§ Directions:
Report, as a single number, how many lines of the records contain the word "chart".

---------- Data to process

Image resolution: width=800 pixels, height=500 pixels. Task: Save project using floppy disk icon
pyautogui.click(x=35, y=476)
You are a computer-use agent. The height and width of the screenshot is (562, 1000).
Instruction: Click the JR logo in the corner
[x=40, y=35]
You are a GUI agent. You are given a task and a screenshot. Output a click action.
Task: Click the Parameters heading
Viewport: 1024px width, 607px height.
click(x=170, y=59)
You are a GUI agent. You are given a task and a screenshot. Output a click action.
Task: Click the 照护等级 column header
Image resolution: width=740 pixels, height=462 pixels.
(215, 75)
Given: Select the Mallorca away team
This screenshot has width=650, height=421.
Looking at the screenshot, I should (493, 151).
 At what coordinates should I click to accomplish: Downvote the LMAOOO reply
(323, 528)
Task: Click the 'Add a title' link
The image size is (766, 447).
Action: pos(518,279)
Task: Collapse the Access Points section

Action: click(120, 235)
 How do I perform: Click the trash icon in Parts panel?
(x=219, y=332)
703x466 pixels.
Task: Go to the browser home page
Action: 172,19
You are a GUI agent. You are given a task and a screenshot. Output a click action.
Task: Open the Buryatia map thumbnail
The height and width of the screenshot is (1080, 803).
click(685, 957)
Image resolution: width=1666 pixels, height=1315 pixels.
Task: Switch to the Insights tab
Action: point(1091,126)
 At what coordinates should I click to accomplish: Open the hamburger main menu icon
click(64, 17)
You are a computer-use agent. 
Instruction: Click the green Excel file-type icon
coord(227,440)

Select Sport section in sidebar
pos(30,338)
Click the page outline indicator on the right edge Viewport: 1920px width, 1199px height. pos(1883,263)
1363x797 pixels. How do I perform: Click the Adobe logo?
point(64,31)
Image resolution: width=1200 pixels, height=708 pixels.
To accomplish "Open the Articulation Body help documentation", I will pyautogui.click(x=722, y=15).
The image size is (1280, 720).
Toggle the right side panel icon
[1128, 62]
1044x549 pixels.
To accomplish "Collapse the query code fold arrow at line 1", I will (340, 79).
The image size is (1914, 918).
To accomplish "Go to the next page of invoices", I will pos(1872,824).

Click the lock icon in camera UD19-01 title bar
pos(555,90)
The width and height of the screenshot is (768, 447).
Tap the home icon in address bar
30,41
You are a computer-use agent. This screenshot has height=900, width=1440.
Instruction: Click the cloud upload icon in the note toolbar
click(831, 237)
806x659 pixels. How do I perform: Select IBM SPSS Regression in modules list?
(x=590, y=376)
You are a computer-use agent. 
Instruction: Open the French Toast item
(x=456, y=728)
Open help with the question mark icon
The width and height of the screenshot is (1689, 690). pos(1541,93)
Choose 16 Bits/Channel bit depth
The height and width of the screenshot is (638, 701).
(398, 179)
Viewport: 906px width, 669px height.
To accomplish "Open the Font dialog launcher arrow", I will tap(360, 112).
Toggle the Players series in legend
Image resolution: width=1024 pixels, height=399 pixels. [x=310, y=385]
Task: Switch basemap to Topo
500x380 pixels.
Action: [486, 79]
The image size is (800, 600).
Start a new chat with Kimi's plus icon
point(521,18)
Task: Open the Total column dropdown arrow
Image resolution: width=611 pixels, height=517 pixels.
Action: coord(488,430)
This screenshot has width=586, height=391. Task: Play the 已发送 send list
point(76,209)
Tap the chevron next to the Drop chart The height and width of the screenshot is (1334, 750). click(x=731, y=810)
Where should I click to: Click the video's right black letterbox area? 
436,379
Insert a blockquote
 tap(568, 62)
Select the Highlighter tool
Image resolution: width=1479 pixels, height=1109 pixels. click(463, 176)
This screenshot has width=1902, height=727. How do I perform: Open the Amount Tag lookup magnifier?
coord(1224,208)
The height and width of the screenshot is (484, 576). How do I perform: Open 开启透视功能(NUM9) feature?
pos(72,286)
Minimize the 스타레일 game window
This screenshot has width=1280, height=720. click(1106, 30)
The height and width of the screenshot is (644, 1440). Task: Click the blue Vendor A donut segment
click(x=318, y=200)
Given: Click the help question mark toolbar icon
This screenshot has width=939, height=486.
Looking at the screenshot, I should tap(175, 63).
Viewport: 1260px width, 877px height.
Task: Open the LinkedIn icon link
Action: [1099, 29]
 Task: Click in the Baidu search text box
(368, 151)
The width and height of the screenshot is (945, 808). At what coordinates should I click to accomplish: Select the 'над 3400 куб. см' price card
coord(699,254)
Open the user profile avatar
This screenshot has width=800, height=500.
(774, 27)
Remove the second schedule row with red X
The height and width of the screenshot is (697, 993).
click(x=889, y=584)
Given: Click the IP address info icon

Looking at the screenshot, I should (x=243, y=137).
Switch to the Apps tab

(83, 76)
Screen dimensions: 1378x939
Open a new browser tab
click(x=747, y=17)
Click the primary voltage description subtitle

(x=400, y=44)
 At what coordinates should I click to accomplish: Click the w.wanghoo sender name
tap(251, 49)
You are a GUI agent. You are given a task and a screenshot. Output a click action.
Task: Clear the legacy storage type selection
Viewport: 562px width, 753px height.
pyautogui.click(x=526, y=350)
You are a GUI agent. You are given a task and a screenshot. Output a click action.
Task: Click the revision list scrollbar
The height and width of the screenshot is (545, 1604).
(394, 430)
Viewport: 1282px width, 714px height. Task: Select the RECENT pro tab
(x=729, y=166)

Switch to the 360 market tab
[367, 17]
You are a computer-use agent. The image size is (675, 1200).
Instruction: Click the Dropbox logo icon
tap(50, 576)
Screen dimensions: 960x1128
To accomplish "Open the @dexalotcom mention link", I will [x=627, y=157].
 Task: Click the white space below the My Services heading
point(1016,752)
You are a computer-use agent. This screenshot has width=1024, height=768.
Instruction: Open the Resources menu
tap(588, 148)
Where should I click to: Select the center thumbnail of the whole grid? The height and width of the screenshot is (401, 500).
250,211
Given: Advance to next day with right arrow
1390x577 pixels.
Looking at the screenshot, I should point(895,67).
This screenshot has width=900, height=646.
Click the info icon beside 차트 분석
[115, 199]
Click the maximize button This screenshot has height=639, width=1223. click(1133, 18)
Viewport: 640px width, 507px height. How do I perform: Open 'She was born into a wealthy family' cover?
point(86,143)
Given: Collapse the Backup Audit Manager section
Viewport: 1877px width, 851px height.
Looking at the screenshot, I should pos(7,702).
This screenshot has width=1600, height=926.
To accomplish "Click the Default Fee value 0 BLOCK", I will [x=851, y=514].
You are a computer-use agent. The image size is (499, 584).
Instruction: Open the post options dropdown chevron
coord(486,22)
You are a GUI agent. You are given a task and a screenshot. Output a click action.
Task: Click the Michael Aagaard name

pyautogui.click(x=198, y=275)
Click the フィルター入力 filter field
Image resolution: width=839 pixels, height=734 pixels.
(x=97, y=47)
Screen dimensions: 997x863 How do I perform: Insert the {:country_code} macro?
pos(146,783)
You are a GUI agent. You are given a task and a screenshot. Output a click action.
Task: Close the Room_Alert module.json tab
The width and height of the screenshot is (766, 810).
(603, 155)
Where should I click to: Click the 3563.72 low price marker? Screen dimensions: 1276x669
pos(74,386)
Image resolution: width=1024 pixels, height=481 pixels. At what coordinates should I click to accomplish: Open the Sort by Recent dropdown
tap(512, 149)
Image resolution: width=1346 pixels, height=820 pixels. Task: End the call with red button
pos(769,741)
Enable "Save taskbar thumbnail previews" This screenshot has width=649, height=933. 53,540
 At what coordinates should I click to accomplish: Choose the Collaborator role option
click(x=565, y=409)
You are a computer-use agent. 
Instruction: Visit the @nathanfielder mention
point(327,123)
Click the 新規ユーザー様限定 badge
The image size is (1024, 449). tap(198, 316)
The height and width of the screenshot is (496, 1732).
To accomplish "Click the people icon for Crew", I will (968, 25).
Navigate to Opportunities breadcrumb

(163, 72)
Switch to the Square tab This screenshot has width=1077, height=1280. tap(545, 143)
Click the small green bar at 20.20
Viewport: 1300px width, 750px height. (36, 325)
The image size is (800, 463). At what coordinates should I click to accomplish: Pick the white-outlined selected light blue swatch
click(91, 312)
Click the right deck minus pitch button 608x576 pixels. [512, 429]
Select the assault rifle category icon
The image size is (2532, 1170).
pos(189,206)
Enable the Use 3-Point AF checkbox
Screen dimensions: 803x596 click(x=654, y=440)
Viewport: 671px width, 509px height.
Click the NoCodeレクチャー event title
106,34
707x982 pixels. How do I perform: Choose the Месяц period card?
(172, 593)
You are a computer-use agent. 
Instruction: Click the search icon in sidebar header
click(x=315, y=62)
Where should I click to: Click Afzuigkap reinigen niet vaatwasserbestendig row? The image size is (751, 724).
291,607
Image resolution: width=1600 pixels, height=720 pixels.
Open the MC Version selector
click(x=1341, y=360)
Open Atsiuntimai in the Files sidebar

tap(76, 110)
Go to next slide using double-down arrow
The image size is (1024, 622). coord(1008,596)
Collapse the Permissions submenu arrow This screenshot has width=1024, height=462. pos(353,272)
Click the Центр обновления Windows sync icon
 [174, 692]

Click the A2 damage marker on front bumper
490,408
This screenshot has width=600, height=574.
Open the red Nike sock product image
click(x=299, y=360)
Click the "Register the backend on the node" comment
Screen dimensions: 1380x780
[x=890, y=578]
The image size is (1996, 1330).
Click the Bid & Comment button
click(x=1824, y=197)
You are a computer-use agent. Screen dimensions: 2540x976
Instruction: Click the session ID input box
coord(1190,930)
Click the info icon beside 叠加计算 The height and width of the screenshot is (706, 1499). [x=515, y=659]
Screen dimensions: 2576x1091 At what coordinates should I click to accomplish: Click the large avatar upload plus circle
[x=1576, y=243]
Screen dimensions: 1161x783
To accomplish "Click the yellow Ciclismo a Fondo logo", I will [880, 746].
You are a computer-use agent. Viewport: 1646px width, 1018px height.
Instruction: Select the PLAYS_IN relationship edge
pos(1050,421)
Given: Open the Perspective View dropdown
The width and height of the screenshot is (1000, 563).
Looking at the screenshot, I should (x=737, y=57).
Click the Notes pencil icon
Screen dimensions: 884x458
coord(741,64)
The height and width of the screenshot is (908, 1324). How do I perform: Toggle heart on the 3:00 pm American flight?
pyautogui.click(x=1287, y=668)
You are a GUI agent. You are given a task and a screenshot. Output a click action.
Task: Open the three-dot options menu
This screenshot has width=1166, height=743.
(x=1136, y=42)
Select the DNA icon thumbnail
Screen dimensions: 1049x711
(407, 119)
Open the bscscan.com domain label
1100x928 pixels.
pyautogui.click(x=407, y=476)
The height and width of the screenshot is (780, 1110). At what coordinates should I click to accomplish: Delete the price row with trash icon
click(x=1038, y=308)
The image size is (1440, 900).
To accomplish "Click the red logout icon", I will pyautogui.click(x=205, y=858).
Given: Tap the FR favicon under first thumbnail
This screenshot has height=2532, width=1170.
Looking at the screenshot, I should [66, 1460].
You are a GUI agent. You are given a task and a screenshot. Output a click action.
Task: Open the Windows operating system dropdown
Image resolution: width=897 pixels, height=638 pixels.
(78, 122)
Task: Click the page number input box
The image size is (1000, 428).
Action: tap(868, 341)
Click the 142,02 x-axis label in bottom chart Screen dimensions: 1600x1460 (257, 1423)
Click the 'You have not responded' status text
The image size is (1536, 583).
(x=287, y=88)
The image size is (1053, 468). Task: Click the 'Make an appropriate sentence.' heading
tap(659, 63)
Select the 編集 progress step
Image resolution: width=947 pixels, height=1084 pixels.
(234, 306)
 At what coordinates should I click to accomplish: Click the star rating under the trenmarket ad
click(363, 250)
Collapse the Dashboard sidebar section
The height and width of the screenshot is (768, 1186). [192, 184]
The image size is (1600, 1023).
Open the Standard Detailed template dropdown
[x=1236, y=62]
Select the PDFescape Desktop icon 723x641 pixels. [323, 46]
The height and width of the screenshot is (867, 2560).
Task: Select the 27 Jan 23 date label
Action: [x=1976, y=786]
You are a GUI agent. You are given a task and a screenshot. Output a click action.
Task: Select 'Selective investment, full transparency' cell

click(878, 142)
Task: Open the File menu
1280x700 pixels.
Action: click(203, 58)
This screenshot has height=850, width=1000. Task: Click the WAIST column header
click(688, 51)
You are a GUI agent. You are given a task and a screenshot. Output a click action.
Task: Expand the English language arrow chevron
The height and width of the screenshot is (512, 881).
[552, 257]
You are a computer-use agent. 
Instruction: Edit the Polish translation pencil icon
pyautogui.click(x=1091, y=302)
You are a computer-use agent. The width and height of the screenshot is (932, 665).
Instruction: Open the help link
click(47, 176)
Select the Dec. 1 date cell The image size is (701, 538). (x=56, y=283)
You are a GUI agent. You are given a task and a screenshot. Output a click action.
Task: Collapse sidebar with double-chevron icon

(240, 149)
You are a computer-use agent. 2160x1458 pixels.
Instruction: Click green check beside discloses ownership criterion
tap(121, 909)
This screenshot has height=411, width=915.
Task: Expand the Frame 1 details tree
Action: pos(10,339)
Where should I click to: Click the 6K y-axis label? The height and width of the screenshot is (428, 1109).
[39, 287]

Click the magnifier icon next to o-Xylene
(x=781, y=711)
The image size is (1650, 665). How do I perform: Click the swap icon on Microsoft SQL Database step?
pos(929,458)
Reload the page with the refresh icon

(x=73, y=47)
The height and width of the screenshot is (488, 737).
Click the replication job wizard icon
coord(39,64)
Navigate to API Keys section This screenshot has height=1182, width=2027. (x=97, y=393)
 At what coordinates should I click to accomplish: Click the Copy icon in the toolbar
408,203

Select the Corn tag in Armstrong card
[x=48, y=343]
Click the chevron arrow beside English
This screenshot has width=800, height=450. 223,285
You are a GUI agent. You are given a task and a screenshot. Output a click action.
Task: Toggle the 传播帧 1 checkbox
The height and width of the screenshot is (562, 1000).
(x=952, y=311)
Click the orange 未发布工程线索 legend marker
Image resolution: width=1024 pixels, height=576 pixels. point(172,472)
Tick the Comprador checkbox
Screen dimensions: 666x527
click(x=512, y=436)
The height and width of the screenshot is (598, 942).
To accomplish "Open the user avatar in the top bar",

--------------------

§ Completed exercise:
2